Putusan Mahkamah Konstitusi (MK) dengan Nomor 69/PUU-XIII/2015 tertanggal 27 Oktober 2016, menyatakan perjanjian perkawinan dapat dilangsungkan sebelum dan selama masa perkawinan. Hal ini menjadi kabar baik untuk pasangan kawin campur yang belum memiliki perjanjian pra nikah (prenuptial agreement)

Namun faktanya Putusan MK tersebut banyak menimbulkan pertanyaan di lapangan khususnya mengenai aturan pelaksanaan dari putusan tersebut. Khususnya bagi para notaris dan pegawai pencatat perkawinan, yaitu Kantor Catatan Sipil dan Kantor Urusan Agama (KUA).

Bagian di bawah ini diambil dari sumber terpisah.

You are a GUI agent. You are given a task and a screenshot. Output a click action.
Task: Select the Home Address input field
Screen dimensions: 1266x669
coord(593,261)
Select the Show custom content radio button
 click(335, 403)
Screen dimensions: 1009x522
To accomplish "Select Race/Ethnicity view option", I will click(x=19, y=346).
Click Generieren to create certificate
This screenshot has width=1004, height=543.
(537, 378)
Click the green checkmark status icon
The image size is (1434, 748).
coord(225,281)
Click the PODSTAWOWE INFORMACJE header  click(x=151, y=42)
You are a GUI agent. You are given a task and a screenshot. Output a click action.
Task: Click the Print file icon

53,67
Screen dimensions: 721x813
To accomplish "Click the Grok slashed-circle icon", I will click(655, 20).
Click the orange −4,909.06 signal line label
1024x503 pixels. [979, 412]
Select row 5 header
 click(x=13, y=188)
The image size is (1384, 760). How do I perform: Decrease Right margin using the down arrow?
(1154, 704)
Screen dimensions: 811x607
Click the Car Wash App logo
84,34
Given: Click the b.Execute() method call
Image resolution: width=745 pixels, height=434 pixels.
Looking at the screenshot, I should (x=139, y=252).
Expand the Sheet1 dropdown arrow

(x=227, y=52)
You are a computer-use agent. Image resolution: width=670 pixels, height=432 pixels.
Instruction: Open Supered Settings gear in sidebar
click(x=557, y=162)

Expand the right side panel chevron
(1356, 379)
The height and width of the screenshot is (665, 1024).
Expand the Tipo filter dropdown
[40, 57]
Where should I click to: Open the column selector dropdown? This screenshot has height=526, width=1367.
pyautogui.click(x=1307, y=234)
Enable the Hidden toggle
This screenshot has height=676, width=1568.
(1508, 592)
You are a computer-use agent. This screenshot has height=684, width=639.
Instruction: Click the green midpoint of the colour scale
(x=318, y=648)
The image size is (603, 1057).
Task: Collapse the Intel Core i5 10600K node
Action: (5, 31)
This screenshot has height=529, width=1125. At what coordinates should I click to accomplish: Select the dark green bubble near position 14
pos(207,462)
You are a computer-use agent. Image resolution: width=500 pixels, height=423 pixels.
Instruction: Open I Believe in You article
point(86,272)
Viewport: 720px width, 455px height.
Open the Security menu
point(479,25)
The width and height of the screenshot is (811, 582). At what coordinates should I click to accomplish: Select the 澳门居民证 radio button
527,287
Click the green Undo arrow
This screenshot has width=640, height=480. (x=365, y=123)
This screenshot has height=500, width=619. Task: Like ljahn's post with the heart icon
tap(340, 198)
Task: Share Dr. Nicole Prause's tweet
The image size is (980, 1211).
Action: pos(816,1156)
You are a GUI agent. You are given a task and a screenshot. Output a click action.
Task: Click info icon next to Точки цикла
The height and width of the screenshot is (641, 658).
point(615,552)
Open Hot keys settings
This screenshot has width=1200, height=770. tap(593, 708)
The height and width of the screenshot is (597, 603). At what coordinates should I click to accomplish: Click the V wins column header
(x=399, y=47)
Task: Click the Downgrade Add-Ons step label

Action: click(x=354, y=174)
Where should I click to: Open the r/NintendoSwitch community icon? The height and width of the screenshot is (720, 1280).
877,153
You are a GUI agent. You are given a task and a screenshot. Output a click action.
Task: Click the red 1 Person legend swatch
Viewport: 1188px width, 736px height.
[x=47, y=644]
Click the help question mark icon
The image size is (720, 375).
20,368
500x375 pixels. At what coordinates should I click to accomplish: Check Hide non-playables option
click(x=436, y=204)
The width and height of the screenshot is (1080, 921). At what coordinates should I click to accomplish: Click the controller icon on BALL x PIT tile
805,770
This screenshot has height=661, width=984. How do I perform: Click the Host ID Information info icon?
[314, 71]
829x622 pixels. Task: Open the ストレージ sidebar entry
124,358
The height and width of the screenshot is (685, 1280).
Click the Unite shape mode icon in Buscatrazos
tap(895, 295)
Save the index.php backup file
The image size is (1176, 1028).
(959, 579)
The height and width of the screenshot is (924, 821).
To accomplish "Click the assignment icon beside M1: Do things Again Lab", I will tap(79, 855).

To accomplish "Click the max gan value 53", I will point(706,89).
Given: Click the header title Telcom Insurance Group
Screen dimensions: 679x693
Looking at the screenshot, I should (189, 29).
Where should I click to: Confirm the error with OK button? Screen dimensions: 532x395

Hingga akhirnya Kementerian Dalam Negeri RI memberikan panduan dalam bentuk surat perihal Pencatatan Pelaporan Perjanjian Perkawinan No.: 472.2/5876/Dukcapil tertanggal 19 Mei 2017 yang ditujukan kepada Kepala Dinas Kependudukan dan Pencatatan Sipil Kabupaten/Kota di seluruh Indonesia.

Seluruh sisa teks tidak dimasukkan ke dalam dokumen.